Calendrier musical de l’Avent – 19

« Le Sacre du Printemps », c’est avant tout une pulsation, une révolution rythmique qui transforma profondément le monde de la musique, et qui plus d’un siècle plus tard semble toujours aussi moderne et novateur. Tout bon enregistrement du Sacre doit être une explosion de rythmes et de couleurs, qu’il soit interprété par un orchestre ou par deux pianistes. Marcos Madrigal et Alessandro Stella réalisent un coup de maître avec ce splendide album à quatre mains, qui compte aussi de très belles interprétations du « Prélude à l’après-midi d’un faune » de Debussy (transcription de Ravel) et des « Fontaines de Rome » de Respighi (arrangement du compositeur). L’événement que fut la première du « Sacre du printemps » au Théâtre des Champs-Elysées est bien connu des mélomanes.

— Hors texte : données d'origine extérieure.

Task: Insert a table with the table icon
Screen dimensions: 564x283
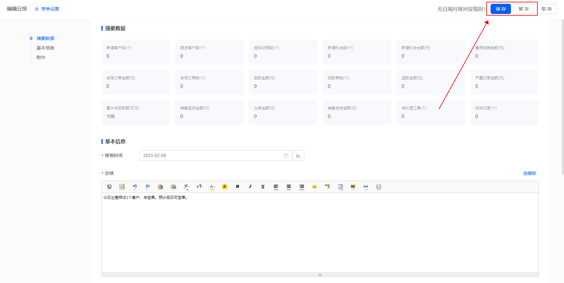Action: (340, 187)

Avec « Le Pélude à l’après-midi d’un faune » nous plongeons dans un univers totalement différent, un univers onirique et sensuel, à l’opposé de la violence et des tremblements de la musique de Stravinski. Voici comment Debussy résumait son œuvre : « La musique de ce Prélude est une illustration très libre du beau poème de Stéphane Mallarmé. Elle ne prétend nullement à une synthèse de celui-ci. Ce sont plutôt des décors successifs à travers lesquels se meuvent les désirs et les rêves d’un faune dans la chaleur de cet après-midi. Puis, las de poursuivre la fuite peureuse des nymphes et des naïades, il se laisse aller au soleil enivrant, rempli de songes enfin réalisés, de possession totale dans l’universelle nature. »

« Les fontaines de Rome » est à l’origine un poème symphonique d’Ottorino Respighi, qu’il a lui même transcrit pour piano à quatre main. Chaque mouvement évoque une fontaine de Rome à un moment différent de la journée. Comme l’explique le livret, Respighi venait de Bologne et considérait la ville de Rome comme « chaotique et bruyante », et à travers cette œuvre, premier volet de sa « Trilogie Romaine » avec les « Pins de Rome » et « Fêtes Romaines », il souhaitait « transcrire en musique les sensations et les images que lui ont inspirées quatre fontaine à l’heure à laquelle leur caractère est le plus en harmonie avec le paysage environnant et où leur beauté apparaît la plus suggestive aux yeux de l’observateur ».

Ce qui m’a tout de suite convaincue en écoutant cet enregistrement pour la première fois, et à chaque réécoute, c’est d’une part la maîtrise du rythme impressionnante de Marcos Madrigal et Alessandro Stella, élément absolument nécessaire à la réussite de l’interprétation des trois œuvres, mais également la richesse interprétative de leur jeu et leur sens des couleurs.